§ WHAT IS REQUIRED
Put the lines from the one containing "Task: Open the Oil breadcrumb link" through the one containing "point(1108,215)" into a JSON list of strings, with one string per line and blank lines left out.

§ GIVEN INFORMATION
════════

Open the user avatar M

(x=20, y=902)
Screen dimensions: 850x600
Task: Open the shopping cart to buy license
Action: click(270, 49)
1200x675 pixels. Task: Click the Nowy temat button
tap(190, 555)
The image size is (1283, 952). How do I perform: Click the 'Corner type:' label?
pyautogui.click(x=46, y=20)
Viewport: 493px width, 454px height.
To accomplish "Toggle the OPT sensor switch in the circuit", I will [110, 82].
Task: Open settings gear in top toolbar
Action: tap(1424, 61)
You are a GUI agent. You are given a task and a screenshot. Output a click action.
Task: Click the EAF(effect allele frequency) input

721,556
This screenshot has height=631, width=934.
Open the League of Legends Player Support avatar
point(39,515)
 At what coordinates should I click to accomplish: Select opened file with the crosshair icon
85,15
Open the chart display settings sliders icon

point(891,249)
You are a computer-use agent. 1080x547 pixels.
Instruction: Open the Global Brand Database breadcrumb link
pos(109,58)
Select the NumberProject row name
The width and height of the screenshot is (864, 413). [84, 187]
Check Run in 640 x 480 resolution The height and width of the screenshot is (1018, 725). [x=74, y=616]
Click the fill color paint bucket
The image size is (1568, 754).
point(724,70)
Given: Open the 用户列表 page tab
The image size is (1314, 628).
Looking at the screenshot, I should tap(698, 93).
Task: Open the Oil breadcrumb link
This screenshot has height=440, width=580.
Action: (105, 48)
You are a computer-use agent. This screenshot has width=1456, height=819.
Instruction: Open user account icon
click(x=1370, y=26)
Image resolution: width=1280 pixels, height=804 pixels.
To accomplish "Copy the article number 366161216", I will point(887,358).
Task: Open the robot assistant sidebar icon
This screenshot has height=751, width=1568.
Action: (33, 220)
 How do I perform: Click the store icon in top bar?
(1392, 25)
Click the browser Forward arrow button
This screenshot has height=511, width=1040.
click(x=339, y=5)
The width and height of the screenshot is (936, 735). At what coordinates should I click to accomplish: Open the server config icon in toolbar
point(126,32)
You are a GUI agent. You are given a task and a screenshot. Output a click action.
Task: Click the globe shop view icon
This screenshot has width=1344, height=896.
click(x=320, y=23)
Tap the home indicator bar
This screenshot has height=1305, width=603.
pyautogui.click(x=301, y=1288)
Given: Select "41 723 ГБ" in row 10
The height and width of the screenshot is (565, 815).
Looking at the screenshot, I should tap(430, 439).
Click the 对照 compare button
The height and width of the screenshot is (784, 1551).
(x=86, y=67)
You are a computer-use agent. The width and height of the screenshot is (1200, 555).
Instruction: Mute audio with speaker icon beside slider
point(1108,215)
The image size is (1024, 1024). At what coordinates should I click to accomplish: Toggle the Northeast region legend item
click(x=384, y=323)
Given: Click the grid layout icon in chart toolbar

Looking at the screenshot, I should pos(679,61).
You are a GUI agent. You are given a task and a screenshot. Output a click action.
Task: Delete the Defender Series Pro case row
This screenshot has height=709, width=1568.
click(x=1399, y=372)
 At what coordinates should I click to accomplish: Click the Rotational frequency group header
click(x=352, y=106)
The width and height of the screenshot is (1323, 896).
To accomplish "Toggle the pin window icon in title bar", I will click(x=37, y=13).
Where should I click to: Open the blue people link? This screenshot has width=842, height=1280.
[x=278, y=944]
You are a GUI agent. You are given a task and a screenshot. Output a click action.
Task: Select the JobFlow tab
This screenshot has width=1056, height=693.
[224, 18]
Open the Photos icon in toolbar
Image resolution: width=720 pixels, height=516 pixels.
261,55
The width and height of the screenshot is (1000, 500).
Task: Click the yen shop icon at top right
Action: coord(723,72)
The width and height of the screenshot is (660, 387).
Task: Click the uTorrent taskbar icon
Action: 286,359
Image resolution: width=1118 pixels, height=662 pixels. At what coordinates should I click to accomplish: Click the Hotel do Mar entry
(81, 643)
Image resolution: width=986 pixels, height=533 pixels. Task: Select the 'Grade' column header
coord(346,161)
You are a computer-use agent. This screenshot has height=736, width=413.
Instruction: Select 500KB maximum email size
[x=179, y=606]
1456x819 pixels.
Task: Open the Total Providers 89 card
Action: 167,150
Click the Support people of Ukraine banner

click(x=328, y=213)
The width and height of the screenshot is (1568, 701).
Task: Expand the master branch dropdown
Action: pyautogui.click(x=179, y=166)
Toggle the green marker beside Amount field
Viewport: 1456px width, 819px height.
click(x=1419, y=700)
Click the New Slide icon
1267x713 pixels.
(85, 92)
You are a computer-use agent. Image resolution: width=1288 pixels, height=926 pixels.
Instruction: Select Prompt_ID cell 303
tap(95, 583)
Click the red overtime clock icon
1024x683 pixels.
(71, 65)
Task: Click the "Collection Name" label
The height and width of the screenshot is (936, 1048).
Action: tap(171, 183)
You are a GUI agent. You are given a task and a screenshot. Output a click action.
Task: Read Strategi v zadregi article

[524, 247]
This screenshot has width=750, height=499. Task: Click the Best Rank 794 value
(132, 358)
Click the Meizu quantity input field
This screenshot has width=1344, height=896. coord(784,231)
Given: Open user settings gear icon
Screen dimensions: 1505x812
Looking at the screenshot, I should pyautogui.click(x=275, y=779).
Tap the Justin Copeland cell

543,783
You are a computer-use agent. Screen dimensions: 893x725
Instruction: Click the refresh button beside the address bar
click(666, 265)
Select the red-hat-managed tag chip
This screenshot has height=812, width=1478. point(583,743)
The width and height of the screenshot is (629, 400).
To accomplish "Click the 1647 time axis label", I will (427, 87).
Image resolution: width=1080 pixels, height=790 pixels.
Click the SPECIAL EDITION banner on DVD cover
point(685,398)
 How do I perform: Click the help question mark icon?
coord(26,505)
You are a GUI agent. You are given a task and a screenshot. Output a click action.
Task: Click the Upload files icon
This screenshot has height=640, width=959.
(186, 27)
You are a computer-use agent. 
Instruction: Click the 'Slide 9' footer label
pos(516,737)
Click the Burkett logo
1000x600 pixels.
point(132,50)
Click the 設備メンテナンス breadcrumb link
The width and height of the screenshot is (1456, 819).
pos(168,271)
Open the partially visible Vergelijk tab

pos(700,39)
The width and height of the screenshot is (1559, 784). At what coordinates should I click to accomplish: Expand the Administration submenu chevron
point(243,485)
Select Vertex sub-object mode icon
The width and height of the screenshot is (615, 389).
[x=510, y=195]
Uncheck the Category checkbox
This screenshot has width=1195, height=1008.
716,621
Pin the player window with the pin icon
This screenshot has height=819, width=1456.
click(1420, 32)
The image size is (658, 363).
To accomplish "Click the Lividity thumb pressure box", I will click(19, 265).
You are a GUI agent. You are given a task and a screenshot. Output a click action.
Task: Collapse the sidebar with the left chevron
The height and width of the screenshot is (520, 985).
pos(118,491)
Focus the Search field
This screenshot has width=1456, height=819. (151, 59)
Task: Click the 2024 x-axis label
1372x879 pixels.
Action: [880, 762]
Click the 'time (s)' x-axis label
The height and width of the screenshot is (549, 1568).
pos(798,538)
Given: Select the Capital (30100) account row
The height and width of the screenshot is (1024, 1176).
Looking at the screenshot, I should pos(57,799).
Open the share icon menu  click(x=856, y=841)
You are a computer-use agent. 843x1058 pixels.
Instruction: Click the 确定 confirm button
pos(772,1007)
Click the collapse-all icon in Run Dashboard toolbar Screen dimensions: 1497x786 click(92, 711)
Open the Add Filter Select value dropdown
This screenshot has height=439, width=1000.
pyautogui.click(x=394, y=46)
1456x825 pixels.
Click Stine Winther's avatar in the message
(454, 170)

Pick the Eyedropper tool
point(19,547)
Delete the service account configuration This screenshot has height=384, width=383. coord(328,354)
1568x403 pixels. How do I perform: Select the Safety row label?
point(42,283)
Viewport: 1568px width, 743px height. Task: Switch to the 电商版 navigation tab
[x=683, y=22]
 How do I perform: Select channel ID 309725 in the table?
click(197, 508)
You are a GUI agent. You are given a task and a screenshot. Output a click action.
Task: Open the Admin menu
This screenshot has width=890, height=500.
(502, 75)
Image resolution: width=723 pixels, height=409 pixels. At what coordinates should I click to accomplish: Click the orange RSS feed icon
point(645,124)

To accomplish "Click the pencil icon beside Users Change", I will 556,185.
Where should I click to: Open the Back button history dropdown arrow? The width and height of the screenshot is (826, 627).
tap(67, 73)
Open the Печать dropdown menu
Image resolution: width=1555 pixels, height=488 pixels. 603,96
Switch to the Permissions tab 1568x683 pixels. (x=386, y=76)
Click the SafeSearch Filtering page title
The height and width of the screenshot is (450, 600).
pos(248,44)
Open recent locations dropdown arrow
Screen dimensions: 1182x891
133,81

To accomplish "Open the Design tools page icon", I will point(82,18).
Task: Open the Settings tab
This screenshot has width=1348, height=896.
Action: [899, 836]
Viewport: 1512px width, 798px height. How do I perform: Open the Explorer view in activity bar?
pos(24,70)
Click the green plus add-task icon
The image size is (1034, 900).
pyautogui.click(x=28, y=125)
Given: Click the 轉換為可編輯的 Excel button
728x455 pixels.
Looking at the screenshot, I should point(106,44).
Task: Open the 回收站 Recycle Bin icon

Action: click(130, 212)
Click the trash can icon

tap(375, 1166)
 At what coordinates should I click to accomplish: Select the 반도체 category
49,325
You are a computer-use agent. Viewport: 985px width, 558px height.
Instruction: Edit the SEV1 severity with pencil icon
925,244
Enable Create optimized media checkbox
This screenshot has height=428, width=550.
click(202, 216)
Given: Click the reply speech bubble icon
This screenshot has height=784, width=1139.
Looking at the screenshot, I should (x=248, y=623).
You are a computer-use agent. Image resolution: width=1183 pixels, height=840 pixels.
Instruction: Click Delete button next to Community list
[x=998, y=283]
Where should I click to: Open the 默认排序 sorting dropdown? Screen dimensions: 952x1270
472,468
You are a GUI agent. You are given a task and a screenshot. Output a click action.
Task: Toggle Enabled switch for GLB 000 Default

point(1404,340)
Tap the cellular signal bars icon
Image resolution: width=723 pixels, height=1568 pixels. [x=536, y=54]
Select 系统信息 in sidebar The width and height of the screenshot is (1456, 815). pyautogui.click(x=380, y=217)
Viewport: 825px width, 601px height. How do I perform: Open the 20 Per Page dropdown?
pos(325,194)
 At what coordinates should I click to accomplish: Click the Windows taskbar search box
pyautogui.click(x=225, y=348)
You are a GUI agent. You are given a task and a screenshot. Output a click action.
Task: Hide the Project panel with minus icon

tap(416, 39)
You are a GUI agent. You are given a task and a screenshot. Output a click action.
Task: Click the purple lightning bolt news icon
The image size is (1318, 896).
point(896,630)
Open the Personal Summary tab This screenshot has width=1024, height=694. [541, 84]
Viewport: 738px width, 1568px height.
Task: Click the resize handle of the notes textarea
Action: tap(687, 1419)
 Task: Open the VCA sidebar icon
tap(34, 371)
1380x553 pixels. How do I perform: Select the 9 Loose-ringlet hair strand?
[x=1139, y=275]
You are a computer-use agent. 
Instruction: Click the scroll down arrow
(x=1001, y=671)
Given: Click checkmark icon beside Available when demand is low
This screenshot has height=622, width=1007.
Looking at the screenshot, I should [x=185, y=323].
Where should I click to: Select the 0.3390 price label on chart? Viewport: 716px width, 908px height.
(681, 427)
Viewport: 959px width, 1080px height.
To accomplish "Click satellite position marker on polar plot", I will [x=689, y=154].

════════

§ EXERCISE SOLUTION
[
  "Task: Open the Oil breadcrumb link",
  "This screenshot has height=440, width=580.",
  "Action: (105, 48)",
  "You are a computer-use agent. This screenshot has width=1456, height=819.",
  "Instruction: Open user account icon",
  "click(x=1370, y=26)",
  "Image resolution: width=1280 pixels, height=804 pixels.",
  "To accomplish \"Copy the article number 366161216\", I will point(887,358).",
  "Task: Open the robot assistant sidebar icon",
  "This screenshot has height=751, width=1568.",
  "Action: (33, 220)",
  " How do I perform: Click the store icon in top bar?",
  "(1392, 25)",
  "Click the browser Forward arrow button",
  "This screenshot has height=511, width=1040.",
  "click(x=339, y=5)",
  "The width and height of the screenshot is (936, 735). At what coordinates should I click to accomplish: Open the server config icon in toolbar",
  "point(126,32)",
  "You are a GUI agent. You are given a task and a screenshot. Output a click action.",
  "Task: Click the globe shop view icon",
  "This screenshot has width=1344, height=896.",
  "click(x=320, y=23)",
  "Tap the home indicator bar",
  "This screenshot has height=1305, width=603.",
  "pyautogui.click(x=301, y=1288)",
  "Given: Select \"41 723 ГБ\" in row 10",
  "The height and width of the screenshot is (565, 815).",
  "Looking at the screenshot, I should tap(430, 439).",
  "Click the 对照 compare button",
  "The height and width of the screenshot is (784, 1551).",
  "(x=86, y=67)",
  "You are a computer-use agent. The width and height of the screenshot is (1200, 555).",
  "Instruction: Mute audio with speaker icon beside slider",
  "point(1108,215)"
]